Take education, a challenge of mind-boggling scope. There are 360 million school-age children in China; 80 million of them live in cities, the rest in the countryside. Outside of Beijing and Shanghai alone, we were told, there are 20 million children of migrant workers, children who have little or no access to schooling. (Bear in mind that, in the US, we have 50 million schoolchildren; the Boston Public Schools serves 65,000 students.)
We traveled to a small village in central China to visit a school that Primary Source and affiliated educators had been supporting financially on a very modest scale, by American standards. The school had a library and computer room it would not have had otherwise, but the school’s other assets were meager. We were embarrassed to be greeted as conquering heroes. As we walked around the village, in hundred-degree heat and 100 percent humidity, we watched peasant women washing clothes in brackish water and teenagers making bricks practically by hand.
In the cities (which are environmentally threatened by runaway growth), we saw the opposite extreme, evidence of an ambitious nation furiously modernizing while struggling to resist Westernization. The schools that served the privileged were models of success, on a par with elite private schools anywhere in the world. Above all, we saw a work ethic among students and faculty that was impressive, if not necessarily healthy. We had dinner in the home of a trainer of teachers, a young mother who worked 12 hours a day, seven days a week, and was essentially separated from her 8-year-old child. Her husband, a doctor, worked similar hours, the two of them barely scratching out what is, in Chinese terms, a “middle class” living for their family.
The implications for the world that our children will inherit are enormous and frightening. How long can our students, who so often pursue their studies almost casually, compete with students who will work ceaselessly and for whom academic success is everything? One in every five people in the world is Chinese, and the Chinese are ready to compete not only for low-skill jobs, but increasingly also for high-end, high-skill, high-knowledge jobs.
There it was, in China, on a scale we had never seen before: the educational paradox of great success side by side with vast, devastating failure.
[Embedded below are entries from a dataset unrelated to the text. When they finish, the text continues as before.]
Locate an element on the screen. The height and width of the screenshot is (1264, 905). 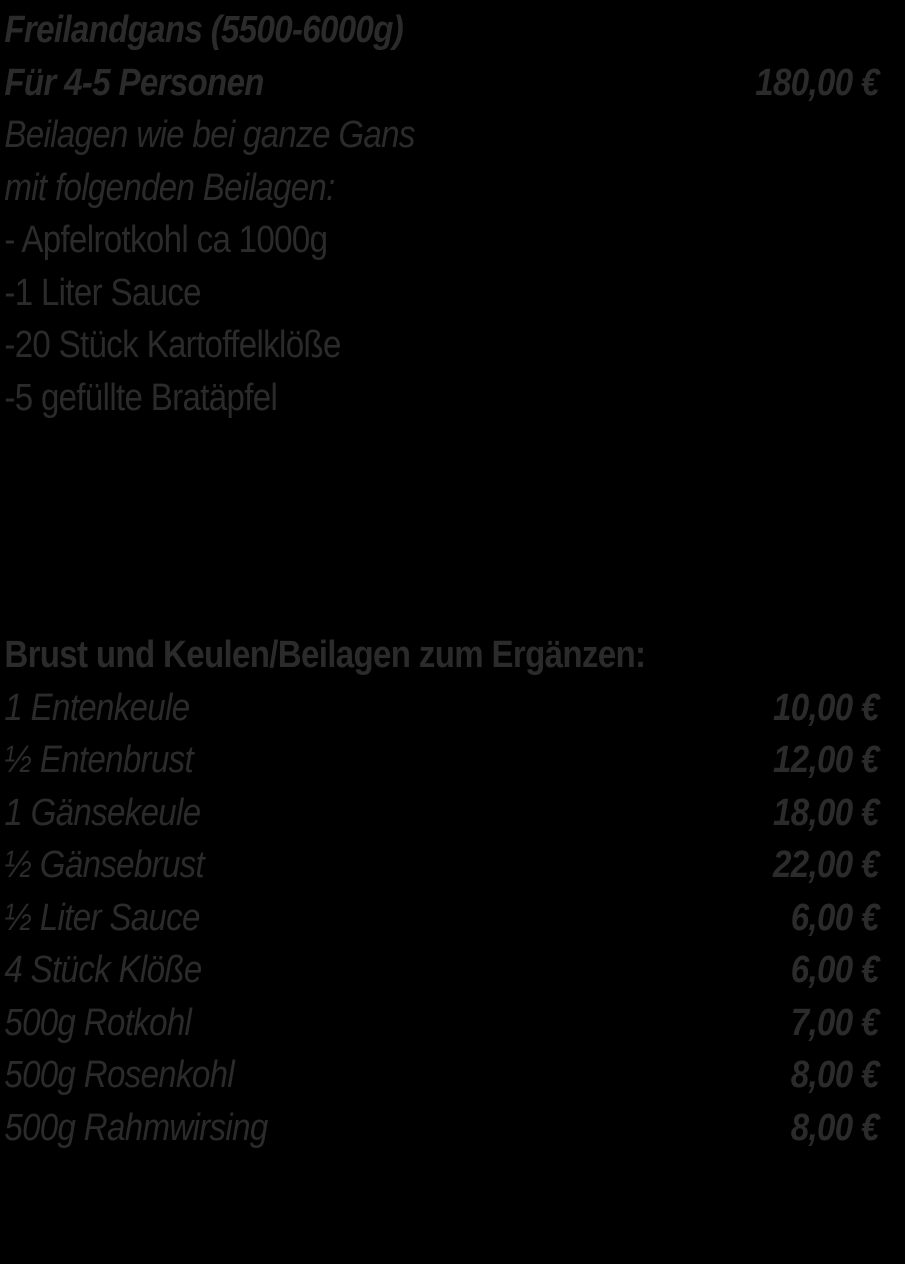
goose-include-item: -20 Stück Kartoffelklöße is located at coordinates (172, 345).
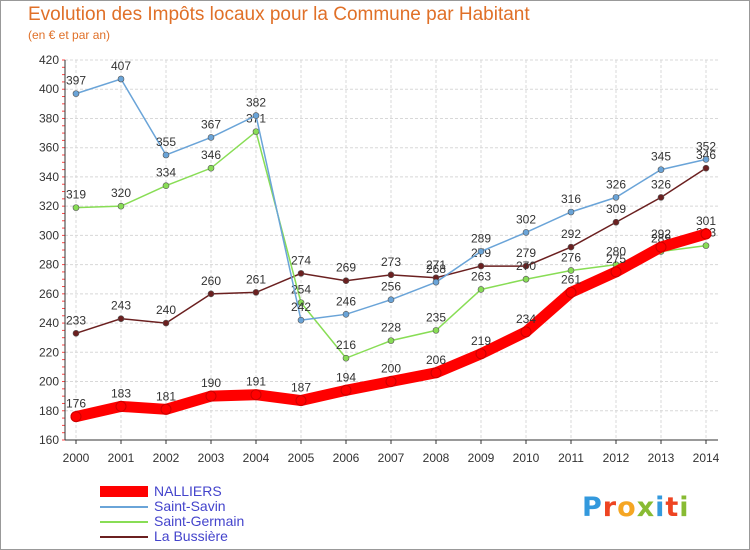  I want to click on logo-letter: P, so click(592, 508).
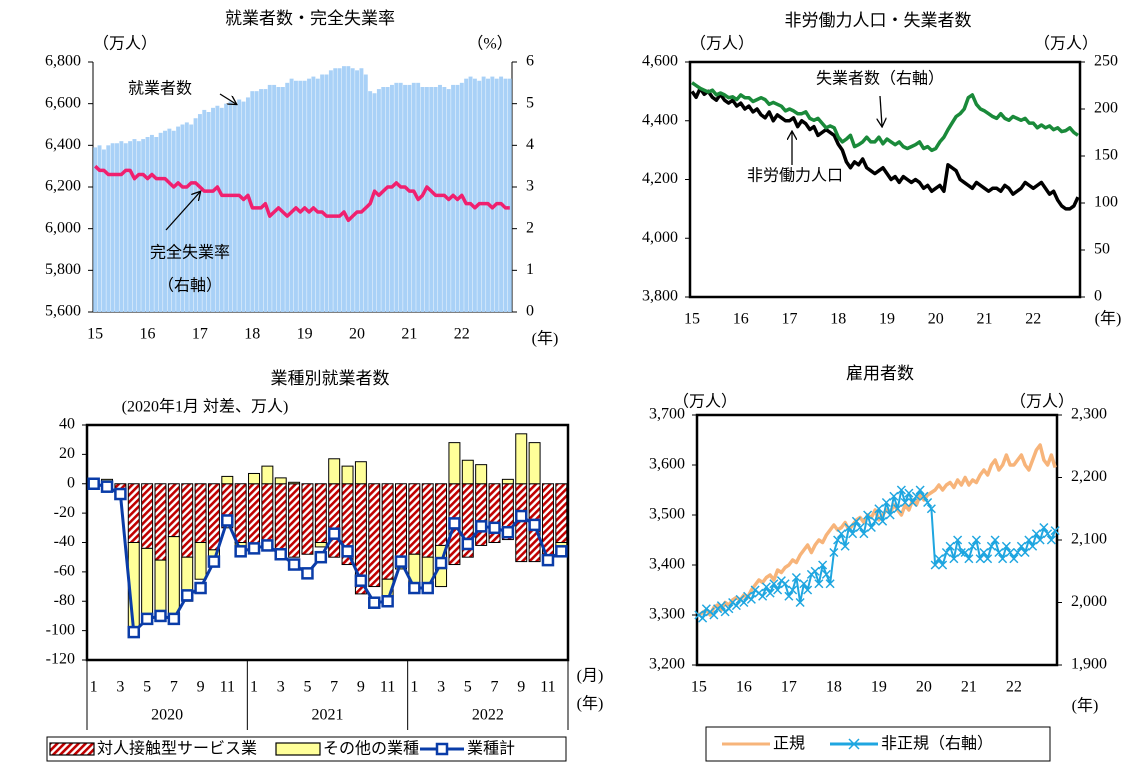 Image resolution: width=1145 pixels, height=765 pixels. I want to click on x-tick-label: 16, so click(744, 688).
We saw a Chinese nation roaring into the 21st century as the world’s next great economic power. We in the US will be profoundly affected by this country and its people in the coming decades, our students—our children— especially. As teachers, we must think about the implications here at home of the re-emergence of this ancient culture and civilization on the world stage. How can we persuade our students to look outward toward China and other emerging nations when forces in our own culture tell us that self-absorption is the key to happiness?
But as we arrived home, we weren’t thinking about educational policy and practice. Our hearts were stuck on a more elemental, but by no means simpler, problem. What is to be done about the 9-year-old migrant worker boy we saw, growing up on a trash heap just outside of the prosperous city of Beijing?